The placement of a septic tank within wetlands is of serious concern. Even if a mounded septic system is utilized, water quality problems within the lake, canal or wetland may occur. It is a characteristic of wetlands and lakes that the water levels rise and fall in relation to rainfall, other surface water input, and ground water fluctuations. At the present time the scientific knowledge of the intricate relationship between these factors is not complete. This has recently been demonstrated in west Orange county where levels of water in lakes and wetlands have risen precipitously over the last several years and led to flooding of homes and septic tanks. Although the topography differs from east to west Orange County, the issue is similar. Florida characteristically has periods which are relatively more dry and then returns to periods of heavier rainfall. It is anticipated due to the natural history of the region in which the project site is located, that standing water and saturated soil conditions may be present over the site from June through November. However, it should be noted that standing water was observed onsite in February 1988. The percolation of the septic system may be expected to provide a new nutrient source into an oligotrophic system which may lead to water quality problems. Therefore, the applicant has not provided reasonable assurance, pursuant to Section 403.918(1), F.S., that the project will not result in violations of state water quality standards, specifically nutrients (Rule 17-3.121(19), F.A.C.).
Additionally it was not made clear in the application and additional information received that a further impact to the wetland (via fill and/or clearing) would be necessary to construct the septic system.
In discussions with Mr. Ron Vatalaro during the July field inspection, he indicated that an additional portion of the wetland would be used for the septic tank and drainfield area. Even without respect to the septic tank issue, the project remains in negative balance due to the anticipated impacts.
In addition to the anticipated adverse affects [sic] resulting from this project on this portion of the wetland, there is the concern of similar projects in similar wetlands and lakes. [Emphasis in original]. From the standpoint of cumulative impact, pursuant to Section 403.919, F.S., large-scale loss of wetlands (and their use as wildlife habitat and flood attenuation systems) and further degradation of waterbodies could be expected.

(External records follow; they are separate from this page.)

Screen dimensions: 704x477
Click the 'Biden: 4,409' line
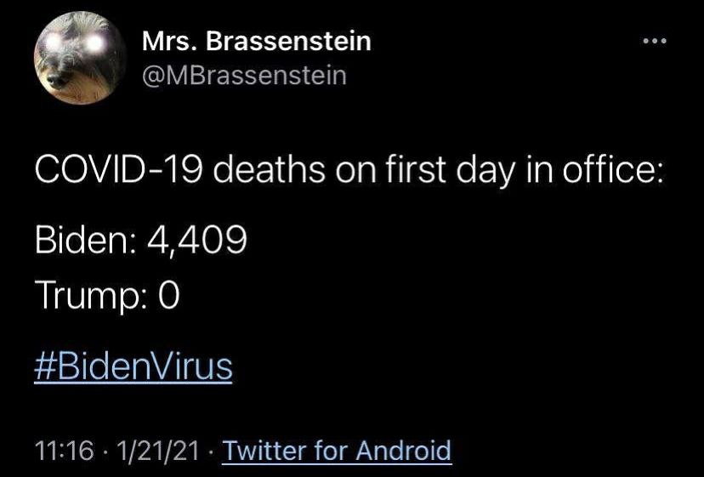point(141,240)
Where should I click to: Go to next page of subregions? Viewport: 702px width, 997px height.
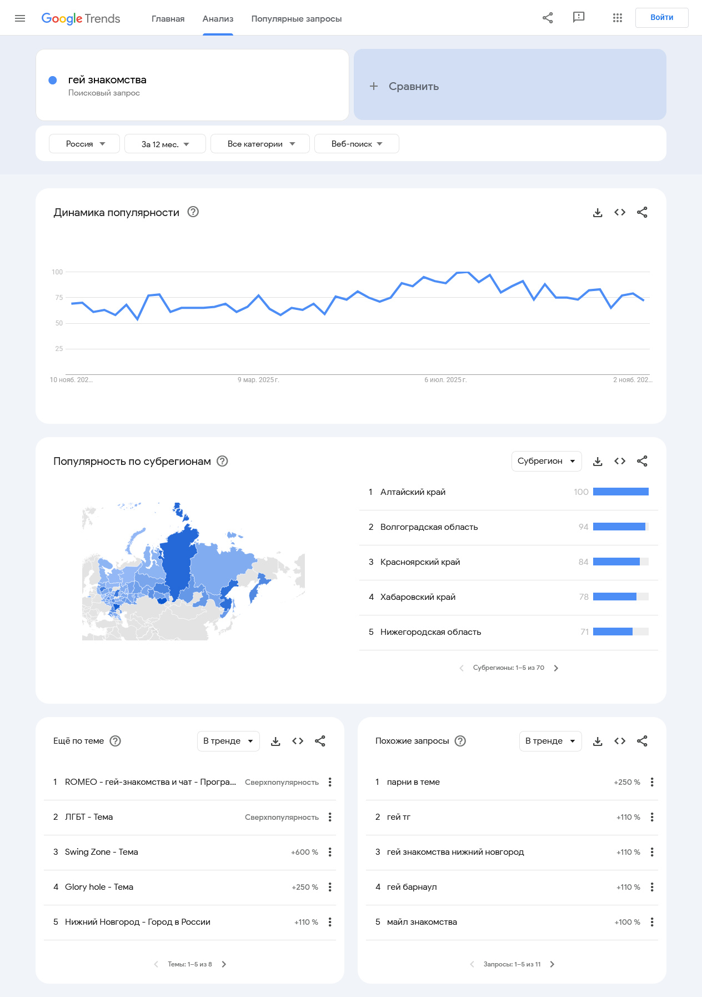[556, 668]
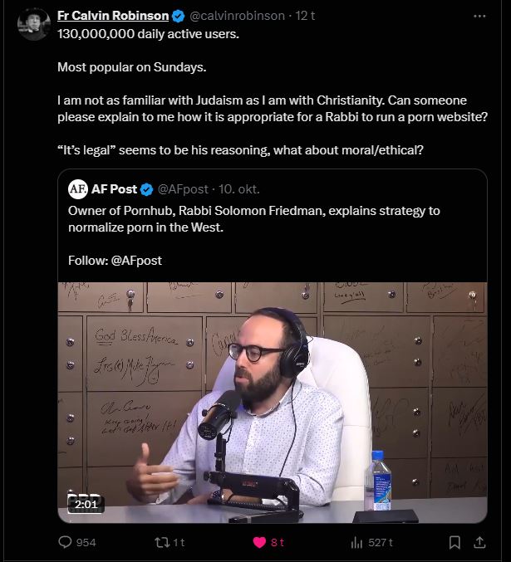Viewport: 511px width, 562px height.
Task: Click the verified badge next to Fr Calvin Robinson
Action: coord(179,16)
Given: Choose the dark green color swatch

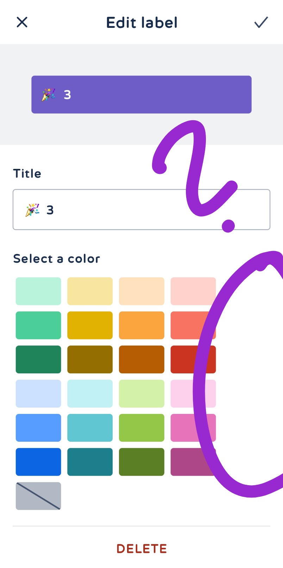Looking at the screenshot, I should click(38, 359).
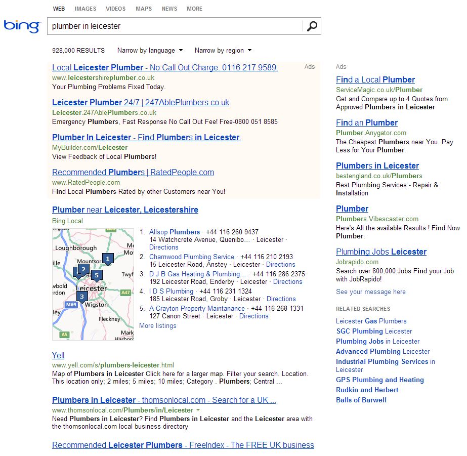Switch to the Images tab
Viewport: 467px width, 456px height.
(x=85, y=9)
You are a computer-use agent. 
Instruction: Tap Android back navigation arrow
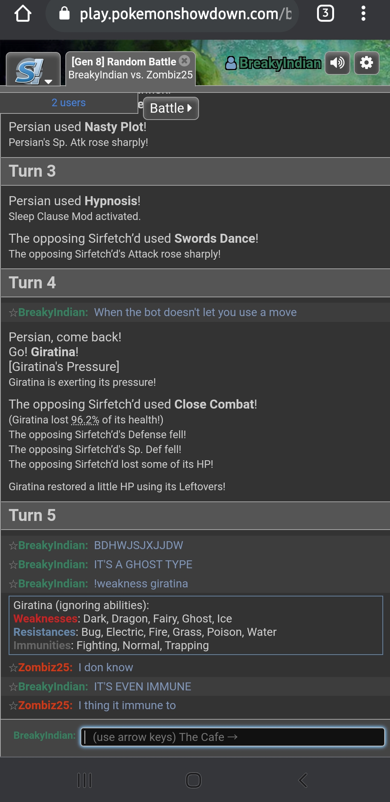pos(303,780)
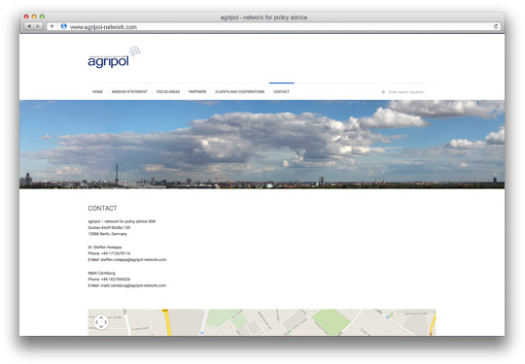Viewport: 525px width, 364px height.
Task: Open the Mission Statement page
Action: [129, 91]
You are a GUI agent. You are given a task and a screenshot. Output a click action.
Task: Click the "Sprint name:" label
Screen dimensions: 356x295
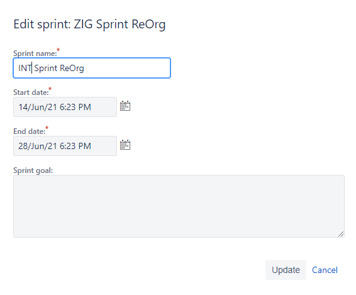[35, 53]
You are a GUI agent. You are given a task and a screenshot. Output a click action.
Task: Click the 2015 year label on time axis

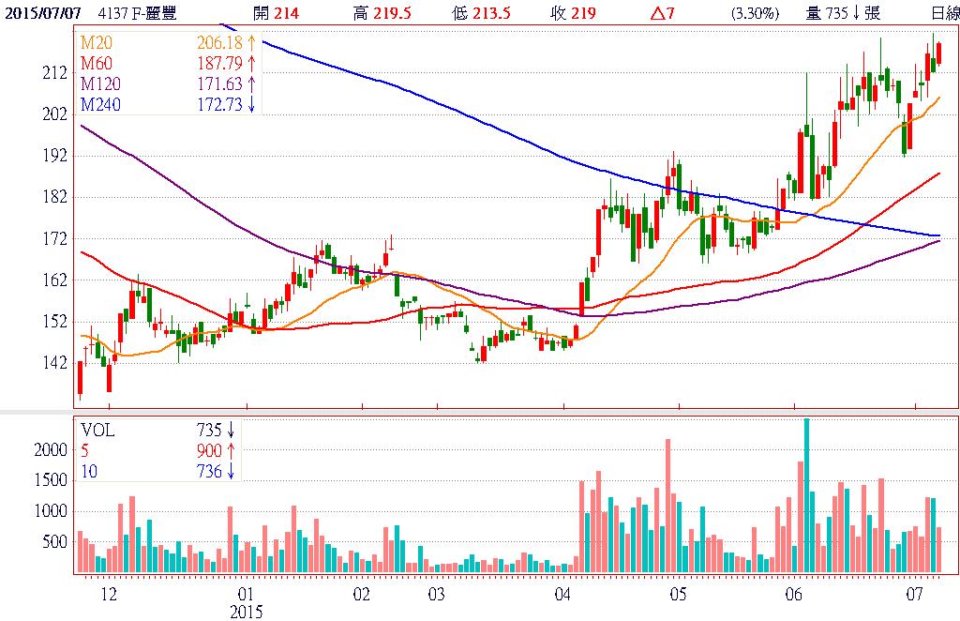pos(246,612)
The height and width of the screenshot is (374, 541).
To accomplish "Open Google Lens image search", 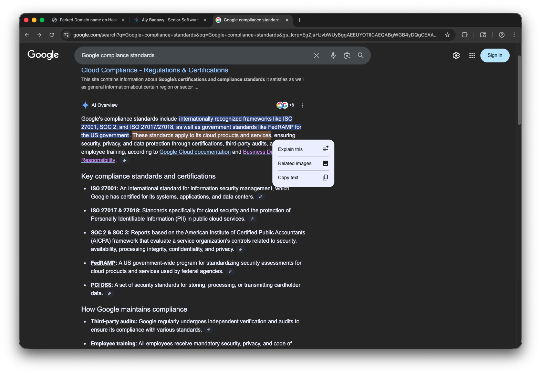I will [x=347, y=55].
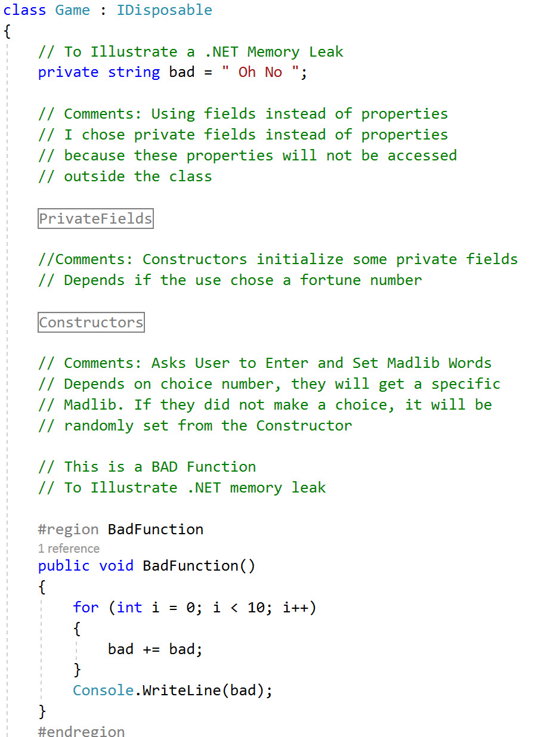The height and width of the screenshot is (737, 541).
Task: Place cursor on 'bad += bad;' statement
Action: pyautogui.click(x=155, y=649)
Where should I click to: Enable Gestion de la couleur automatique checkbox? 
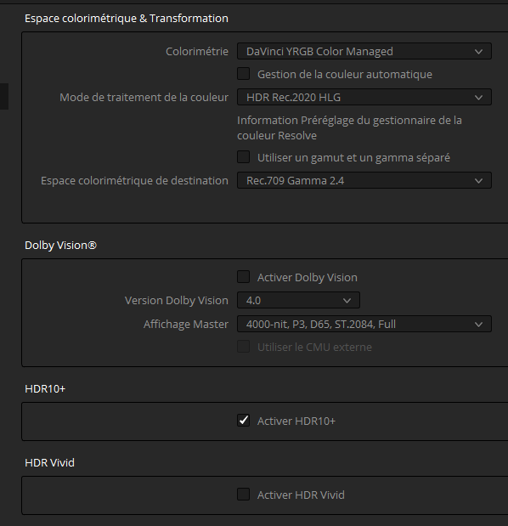244,74
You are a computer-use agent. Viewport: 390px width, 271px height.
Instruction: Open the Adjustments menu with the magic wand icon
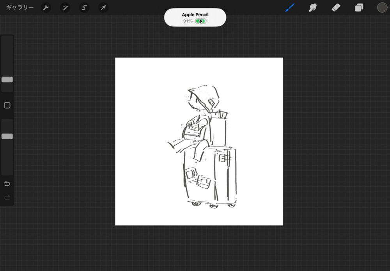(65, 7)
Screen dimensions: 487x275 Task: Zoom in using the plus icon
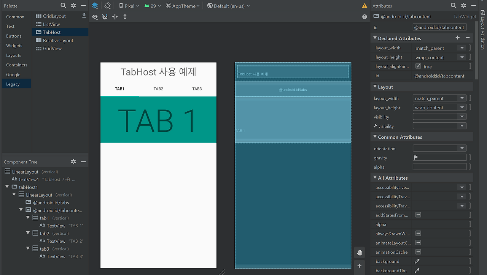click(359, 266)
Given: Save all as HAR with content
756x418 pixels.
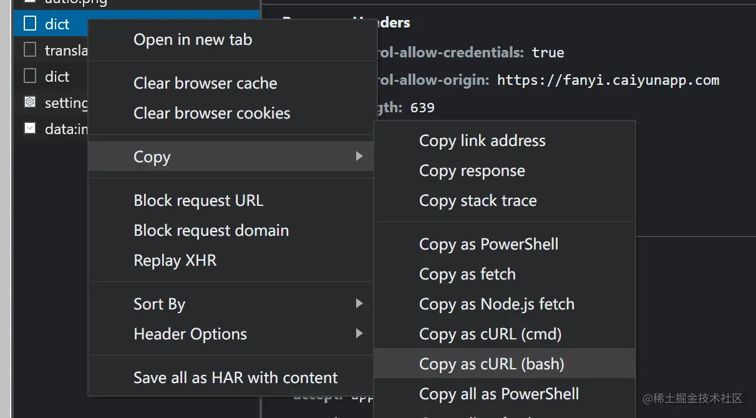Looking at the screenshot, I should 235,377.
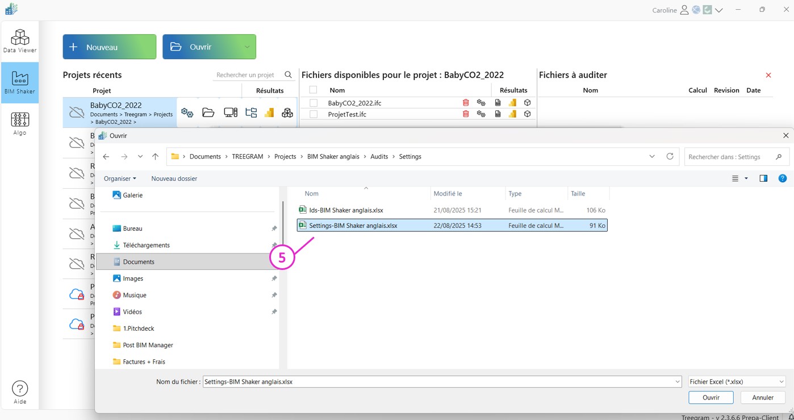The image size is (794, 420).
Task: Open the Data Viewer module in sidebar
Action: coord(20,41)
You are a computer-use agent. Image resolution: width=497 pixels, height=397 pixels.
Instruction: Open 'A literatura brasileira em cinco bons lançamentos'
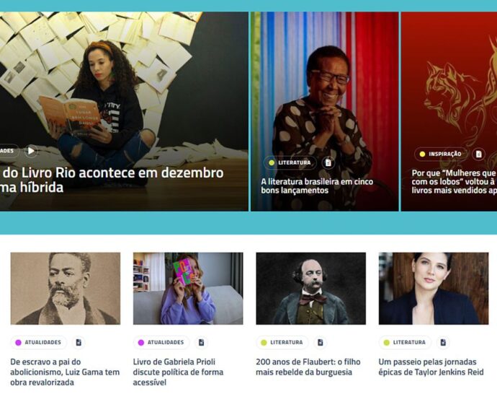(317, 186)
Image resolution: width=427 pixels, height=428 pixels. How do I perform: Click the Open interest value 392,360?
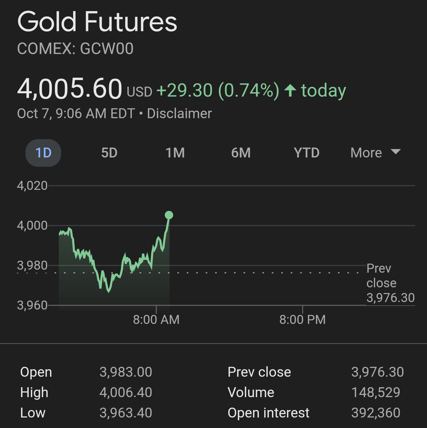(x=376, y=413)
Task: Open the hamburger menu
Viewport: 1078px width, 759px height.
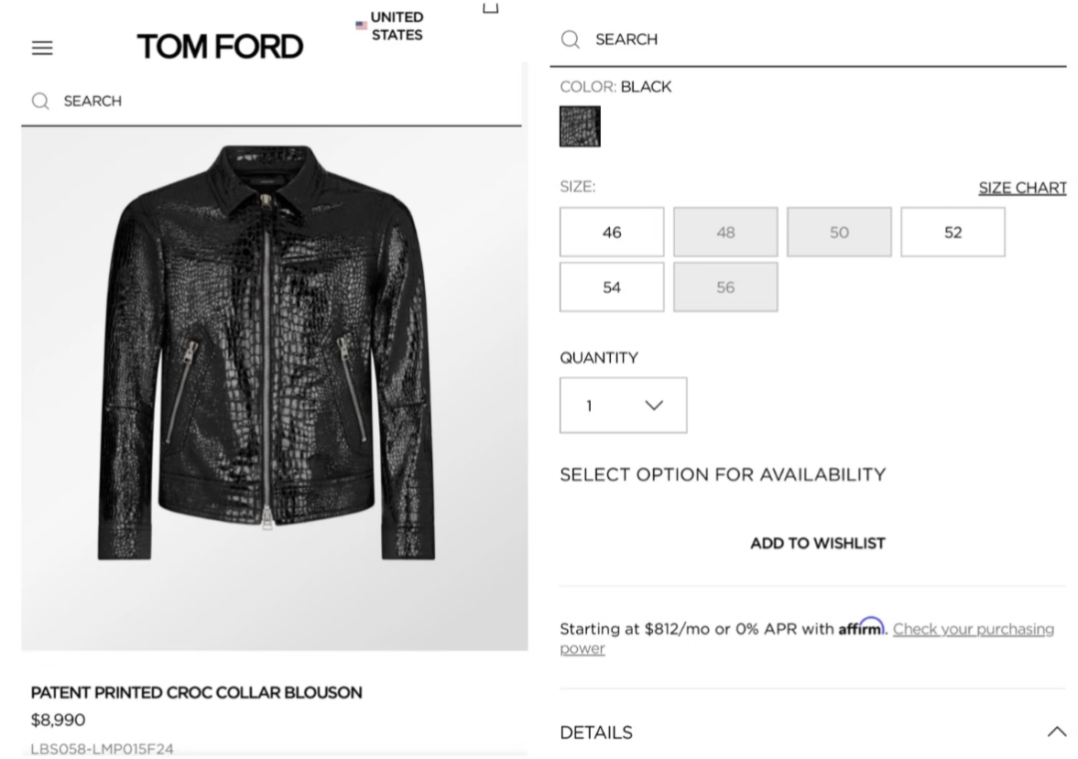Action: 42,48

The department offers the following modifications:
Restoration of the cleared and filled area is recommended in order to preserve the integrity of this entire wetland. The area is compatible with light recreational uses, therefore, an elevated wooden boardwalk through a limited portion of the property would be permittable. This boardwalk should be constructed so as to avoid removal of the canopy or removal of the natural soils. The impacts of outright deforestation and filling in this area would not be compensated by mitigation (such as wetland creation) for a [sic] least 50-75 years after planting of a forested area. The mitigation ratio would also be extremely high for wetland creation, and higher for enhancement. Lake Rouse is at the edge of the drainage basin divide between the Little Econlockhatchee and Econlockhatchee Rivers and there would not be an appropriate area in which to place a mitigation site. [Emphasis added].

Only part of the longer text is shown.